Rollover caveats

 

IRAs have become a mainstay in many retirement portfolios, very often as receptacles for lump sum distributions from employer plans.  Here are three private letter rulings that illustrate some of the complexities that may come with these accounts. The names in these otherwise true examples are fictitious.

 

How to fix a mistake

 

Believing himself eligible, Andy converted his traditional IRA to a Roth IRA on September 20.  Late that year Andy received large, unexpected distributions of capital gains from his mutual funds.  The gains were large enough to push Andy beyond the $100,000 AGI limit for conversions to a Roth IRA.  He immediately told the IRA custodian to convert back to traditional status.  Accordingly, Andy did not report the conversion on his Form 1040 that year.

            Some years later, after the statute of limitations had closed for the year of the conversion and recharacterization, Andy was consolidating his retirement accounts.  He discovered that the IRA custodian failed to follow his instructions regarding the recharacterization.  So now it looks as if Andy did a conversion that he was not allowed to do and never reported it!

            Andy contacted IRS, asking to be allowed to recharacterize the Roth IRA as a traditional IRA.  IRS gave him the go-ahead, because (1) Andy took the initiative, contacting IRS before the Service identified the problem; (2) Andy had not made additional contributions to the account; (3) the error was the financial institution’s; and (4) Andy acted in good faith throughout. What’s more, there is no revenue loss to the government if the relief is granted, and no returns for closed tax years will be affected, as Andy did not report the original attempted conversion.

 

Don’t retitle the asset

 

In May 2006 Bob decided to diversify his IRA.  He purchased two IRA annuities and took a cash distribution.  On June 1 Bob and his wife used that cash to acquire a jointly held certificate of deposit.  Bob claims that he told the bank officer that the money came from his IRA, and he thought that the joint CD also would be an IRA.  If it wasn’t, he says, it was the bank’s fault, so he should be allowed to cure his faulty IRA rollover attempt now.

            No, says IRS.  There was nothing about the CD form that Bob and his wife signed that suggested it was an IRA, and it was unreasonable of him to think that it was.  What’s more, qualified IRAs may not be owned jointly.  The amount of the withdrawal transferred to the CD must be included in taxable income (and a penalty could apply if Bob is under age 59 ½).

 

Conversion to cash

 

The final ruling in this trio includes a mistake that is all too easy to make. 

            At age 56 Cindy began to receive regular distributions from IRA X in an amount intended to be substantially equal periodic payments for her life under IRC §72.  As such, the distributions are exempt from the penalties for premature distributions. 

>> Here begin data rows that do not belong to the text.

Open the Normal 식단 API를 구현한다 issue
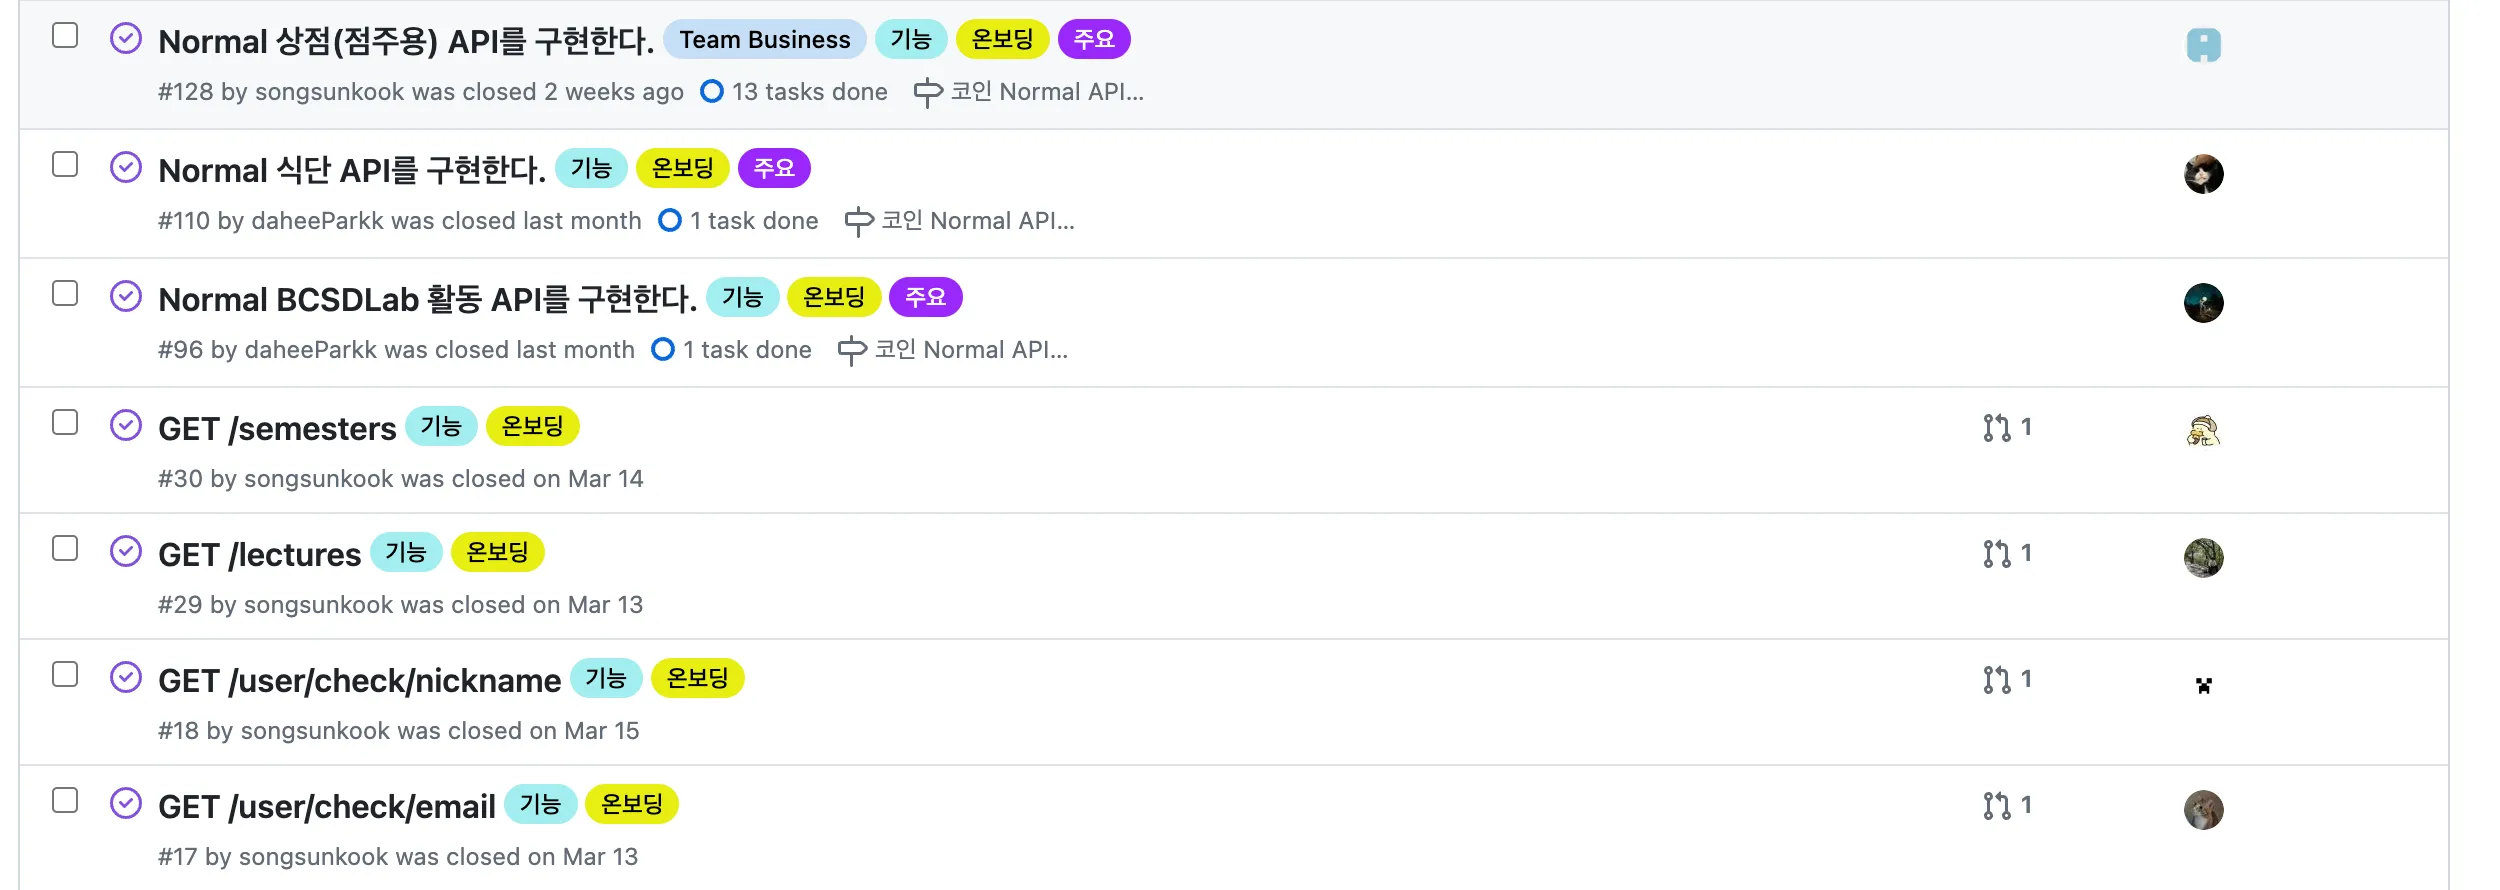 coord(352,171)
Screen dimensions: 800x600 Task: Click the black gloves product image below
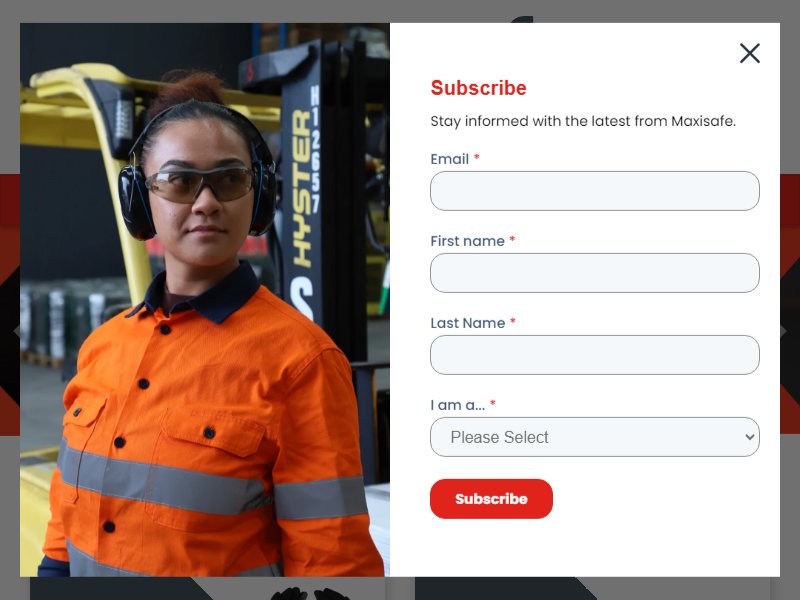pos(310,593)
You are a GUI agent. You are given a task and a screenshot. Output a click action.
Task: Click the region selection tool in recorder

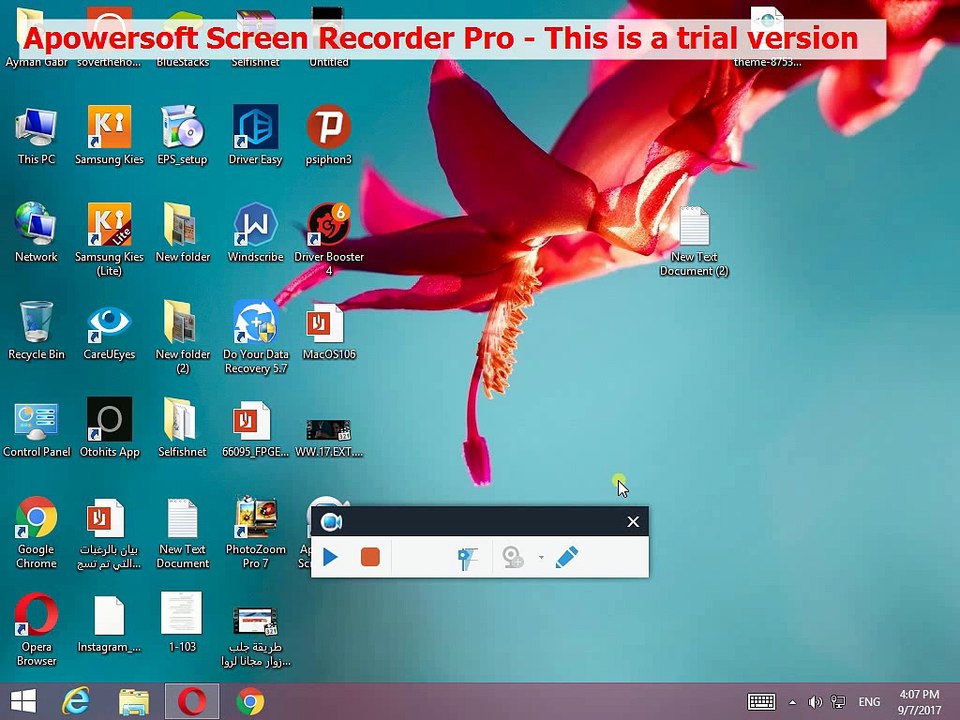click(x=467, y=558)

            At a later time, Cindy became nervous about the financial markets, and she worried whether she might exhaust her IRA too early in her retirement.  She asked her custodian to move some of her money from stocks to FDIC-insured certificates of deposit, so as to minimize the risk of capital loss.  Unfortunately, the company that was managing her IRA did not offer CD investments, so Cindy was advised to transfer the IRA money to another financial institution.  She arranged for a trustee-to-trustee transfer of a portion of IRA X, as well as all of IRA Y, into a new IRA Z at a new company.

            That happened in January.  In May, when she went to the new IRA custodian to arrange for the transfer of the balance of IRA X, Cindy was told that the partial transfer might have constituted a modification to her series of periodic payments from the IRA.  Why she wasn’t told about this earlier is not stated.  Nevertheless, Cindy asks IRS to rule that the trustee-to-trustee transfer was not a modification of her annuity stream, or if it were, she asks to be allowed to take corrective action, to move money and related earnings around so as to negate fully any such modification.

            No and no, rules IRS, taking a hard line.  The nontaxable transfer of a portion of the IRA account balance to another retirement plan is a prohibited modification, and no corrective action is recognized by the tax law.  Accordingly, all of her IRA distributions are subject to the 10% penalty tax, going back to when she began them at age 56.